--- START ---

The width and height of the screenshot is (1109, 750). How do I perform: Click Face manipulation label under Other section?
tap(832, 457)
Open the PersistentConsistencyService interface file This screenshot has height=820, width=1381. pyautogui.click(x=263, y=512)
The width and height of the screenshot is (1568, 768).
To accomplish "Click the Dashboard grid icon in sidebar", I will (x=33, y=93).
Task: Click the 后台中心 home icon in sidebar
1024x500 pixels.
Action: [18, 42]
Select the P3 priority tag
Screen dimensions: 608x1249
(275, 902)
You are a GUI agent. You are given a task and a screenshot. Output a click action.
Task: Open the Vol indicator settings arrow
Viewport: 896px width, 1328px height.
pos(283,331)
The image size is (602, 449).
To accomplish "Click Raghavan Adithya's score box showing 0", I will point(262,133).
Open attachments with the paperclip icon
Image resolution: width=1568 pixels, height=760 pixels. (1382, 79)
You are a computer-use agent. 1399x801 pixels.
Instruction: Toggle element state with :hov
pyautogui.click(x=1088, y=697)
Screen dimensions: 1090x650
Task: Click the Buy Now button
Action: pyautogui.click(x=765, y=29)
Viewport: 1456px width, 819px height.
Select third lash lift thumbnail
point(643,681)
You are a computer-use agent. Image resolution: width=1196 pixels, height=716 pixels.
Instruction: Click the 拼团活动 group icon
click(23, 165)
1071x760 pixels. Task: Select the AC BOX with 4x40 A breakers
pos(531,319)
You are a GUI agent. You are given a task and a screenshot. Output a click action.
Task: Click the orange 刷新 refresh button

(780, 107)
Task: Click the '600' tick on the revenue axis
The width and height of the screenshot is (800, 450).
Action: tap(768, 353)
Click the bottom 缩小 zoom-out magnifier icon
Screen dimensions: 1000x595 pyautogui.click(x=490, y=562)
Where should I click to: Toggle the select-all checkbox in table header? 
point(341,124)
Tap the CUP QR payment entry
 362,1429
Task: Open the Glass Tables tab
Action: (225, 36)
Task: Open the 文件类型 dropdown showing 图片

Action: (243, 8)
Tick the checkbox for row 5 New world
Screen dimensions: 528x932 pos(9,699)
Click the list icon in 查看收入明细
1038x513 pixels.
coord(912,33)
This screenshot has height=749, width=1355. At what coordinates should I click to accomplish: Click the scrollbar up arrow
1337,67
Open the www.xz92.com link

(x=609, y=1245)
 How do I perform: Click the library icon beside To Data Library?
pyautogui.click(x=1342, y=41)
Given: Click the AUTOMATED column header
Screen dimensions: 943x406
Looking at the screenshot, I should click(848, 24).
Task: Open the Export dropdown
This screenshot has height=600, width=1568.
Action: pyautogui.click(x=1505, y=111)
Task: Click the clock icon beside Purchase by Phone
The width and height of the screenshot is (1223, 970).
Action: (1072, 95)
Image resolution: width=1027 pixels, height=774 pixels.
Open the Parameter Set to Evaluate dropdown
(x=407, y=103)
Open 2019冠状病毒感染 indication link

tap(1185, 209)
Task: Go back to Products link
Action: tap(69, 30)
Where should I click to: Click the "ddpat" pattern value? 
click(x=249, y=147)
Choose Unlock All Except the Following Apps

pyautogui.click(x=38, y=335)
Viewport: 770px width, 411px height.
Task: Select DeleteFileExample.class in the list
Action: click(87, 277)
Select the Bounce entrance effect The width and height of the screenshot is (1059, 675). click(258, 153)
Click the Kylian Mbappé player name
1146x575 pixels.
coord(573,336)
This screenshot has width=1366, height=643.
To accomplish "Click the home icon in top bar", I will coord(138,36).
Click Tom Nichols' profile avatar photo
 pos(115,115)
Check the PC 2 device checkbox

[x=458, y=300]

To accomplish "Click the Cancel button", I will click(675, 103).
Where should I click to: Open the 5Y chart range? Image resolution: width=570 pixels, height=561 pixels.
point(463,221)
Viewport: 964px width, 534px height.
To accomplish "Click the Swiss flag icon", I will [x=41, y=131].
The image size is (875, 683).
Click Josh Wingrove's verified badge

--- END ---

[WHAT IS NEEDED] Your reply should consist only of the lines from the one containing "Task: Open the Export dropdown" through the last line of the records, each reproduced exactly.

[ANSWER AREA]
Task: Open the Export dropdown
This screenshot has height=600, width=1568.
Action: pyautogui.click(x=1505, y=111)
Task: Click the clock icon beside Purchase by Phone
The width and height of the screenshot is (1223, 970).
Action: (1072, 95)
Image resolution: width=1027 pixels, height=774 pixels.
Open the Parameter Set to Evaluate dropdown
(x=407, y=103)
Open 2019冠状病毒感染 indication link

tap(1185, 209)
Task: Go back to Products link
Action: tap(69, 30)
Where should I click to: Click the "ddpat" pattern value? 
click(x=249, y=147)
Choose Unlock All Except the Following Apps

pyautogui.click(x=38, y=335)
Viewport: 770px width, 411px height.
Task: Select DeleteFileExample.class in the list
Action: click(87, 277)
Select the Bounce entrance effect The width and height of the screenshot is (1059, 675). click(258, 153)
Click the Kylian Mbappé player name
1146x575 pixels.
coord(573,336)
This screenshot has width=1366, height=643.
To accomplish "Click the home icon in top bar", I will coord(138,36).
Click Tom Nichols' profile avatar photo
 pos(115,115)
Check the PC 2 device checkbox

[x=458, y=300]

To accomplish "Click the Cancel button", I will click(675, 103).
Where should I click to: Open the 5Y chart range? Image resolution: width=570 pixels, height=561 pixels.
point(463,221)
Viewport: 964px width, 534px height.
To accomplish "Click the Swiss flag icon", I will [x=41, y=131].
The image size is (875, 683).
Click Josh Wingrove's verified badge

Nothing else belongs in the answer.